Friday, March 01, 2002

Police On My Back(pack)- A few days ago, Tom Swift posted this item from the LA Times on the Minnesota Politics website. It seems famous Dakota County prosecutor Jim Backstrom is pressing to bring the full weight of the law to bear against...school bullies.

From LA Times:
February 27-28 -- Jail for schoolyard taunts?

In Hastings, Minn., prosecutor James Backstrom has announced "one of the toughest juvenile-justice
policies in the nation: School bullies will go to jail." Subject to the policy are not only kids who
violently lay hands on classmates but also those who"intimidate, harass, pick a fight on the playground or the bus...

Mr. Backstrom wants those who are at least 13 years old to hear a cell door click behind them. ... The jail-for-bullies policy has been in effect since last spring here in Dakota County."

Local prosecutors complain, however, that some judges are undercutting the policy's intent by taking into account such mitigating factors as whether a youngster's misbehavior was provoked.
("New plan to put bullies behind bars", Los Angeles Times )

Remember when schools would just expel the little monsters?

Here's the real rub - from the earliest ages, "masculine" behavior is actively squelched in little boys. Playing "cops and robbers" and pantomiming guns is enough to earn a kid detention or a reprimand. So at the age when little boys are supposed to be learning to moderate their masculine behavior, it's squelched, bottled up. Now, every school psychologist knows you're not supposed to force people's real personalities into a closet. They'd never think of forcing, say, a gay kid to keep his true personality in the closet.

So - when the kids grow up, they're supposed to magically keep that behavior under control without actually being allowed to practice it - and if they don't, the full weight of county government is going to come crashing down on top of them.

Does any of this make sense?

posted by Mitch Berg 3/1/2002 07:04:17 AM

Multiculturalism in Action - Liberals like the Vacuous Eleven, when talking about Education, stress the need for multiculturalism.

I won't say that this kind of thing is the inevitable end result of multiculturalism taught without the sort of cultural grounding of which the "pledge of allegiance" is the tiniest possible entree. But you know that's what I'm getting at, right?

posted by Mitch Berg 3/1/2002 06:59:32 AM

The Vacuous Eleven's Idea of a Perfect School - U of California at Berkeley has reinstated their controversial, not-necessarily-for-credit sex ed classes.

Perhaps this is what

Karen Clark (S Central Mpls)
Steve Dehler (St Cloud)
Mindy Greiling (Roseville)
Phillis Kahn (U of M)
Mary Jo McGuire (Falcon Heights, SIGH)
Jean Wagenius (S. Mpls)
Andy Dawkins (St Paul Frogtown)

## [EXERCISE INSTRUCTIONS]
In the blog post above, what is the minimum age of the bullies whom Backstrom wants to hear a cell door click behind them?

## [MATERIAL]
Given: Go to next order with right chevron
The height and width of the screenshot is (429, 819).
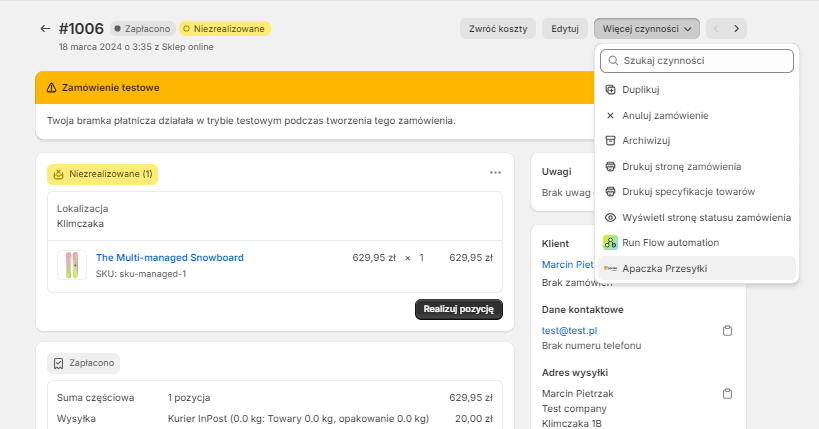Looking at the screenshot, I should click(737, 29).
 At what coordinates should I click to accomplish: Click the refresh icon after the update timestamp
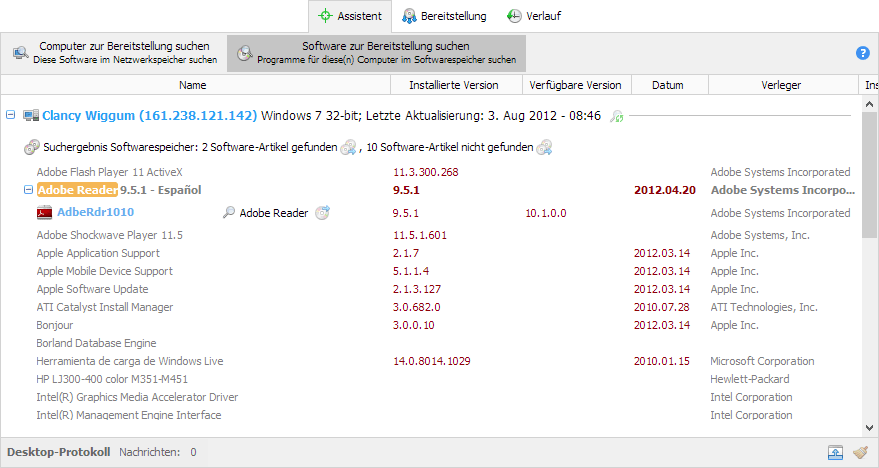[617, 117]
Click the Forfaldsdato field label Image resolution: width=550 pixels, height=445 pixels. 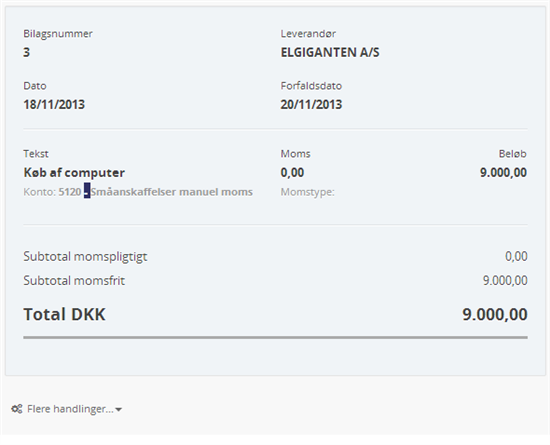tap(311, 86)
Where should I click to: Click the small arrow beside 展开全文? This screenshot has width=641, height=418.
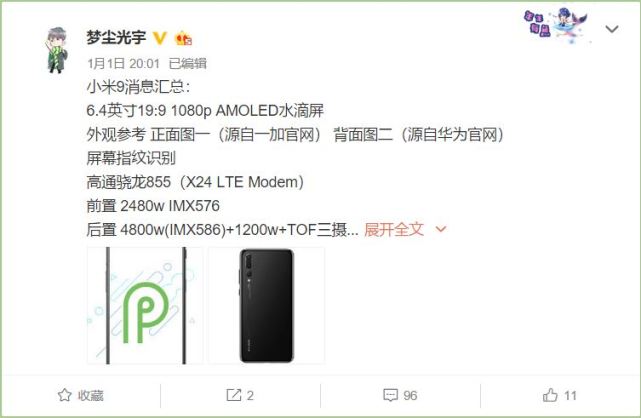point(441,230)
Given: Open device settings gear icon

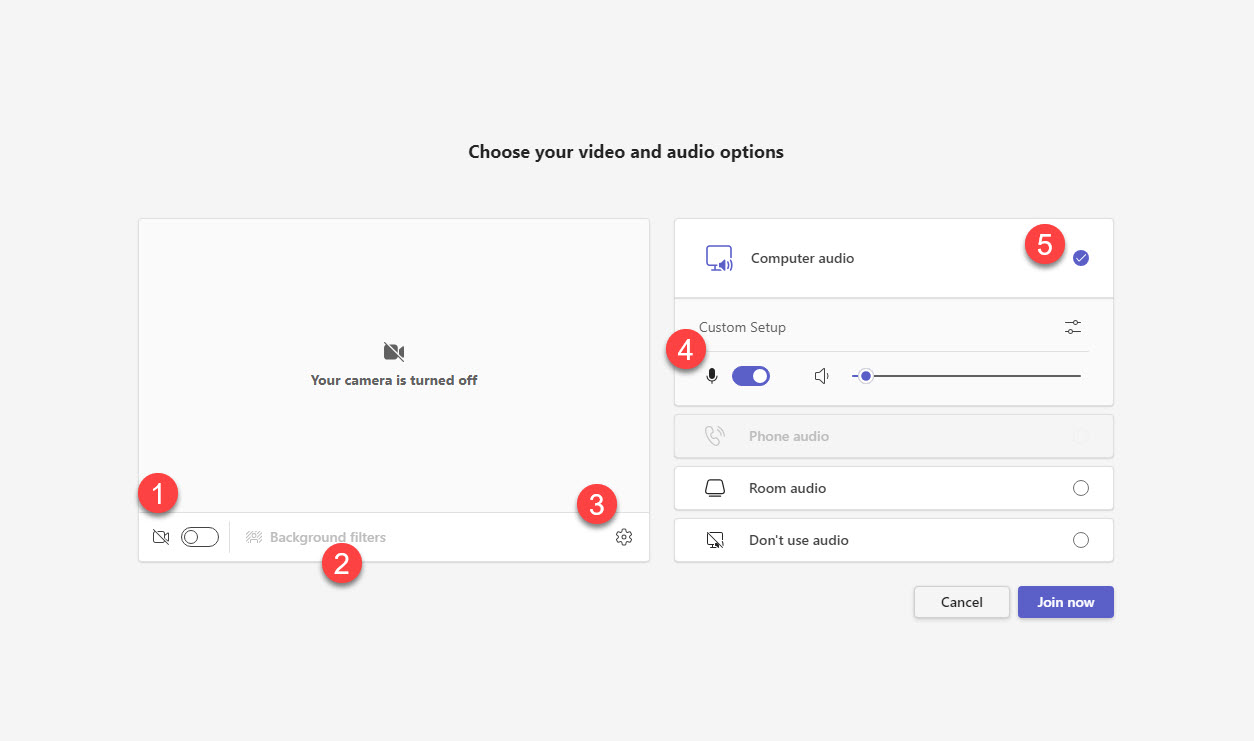Looking at the screenshot, I should click(x=624, y=538).
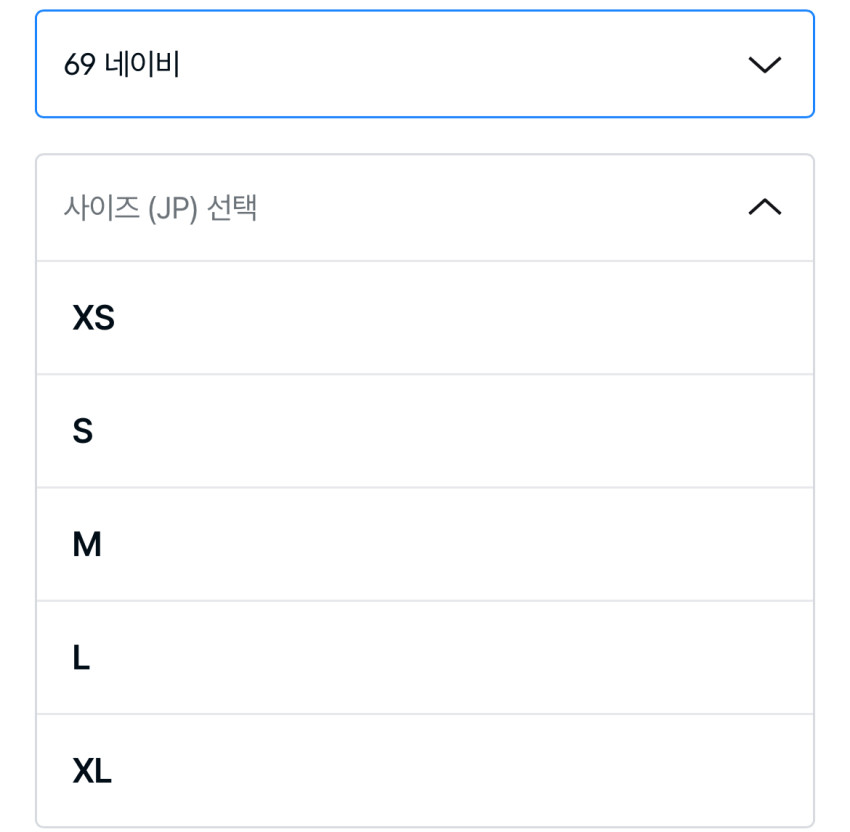Click the size selector header row
Image resolution: width=850 pixels, height=832 pixels.
point(424,208)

## [WRITTEN RESPONSE]
At least 13 years old.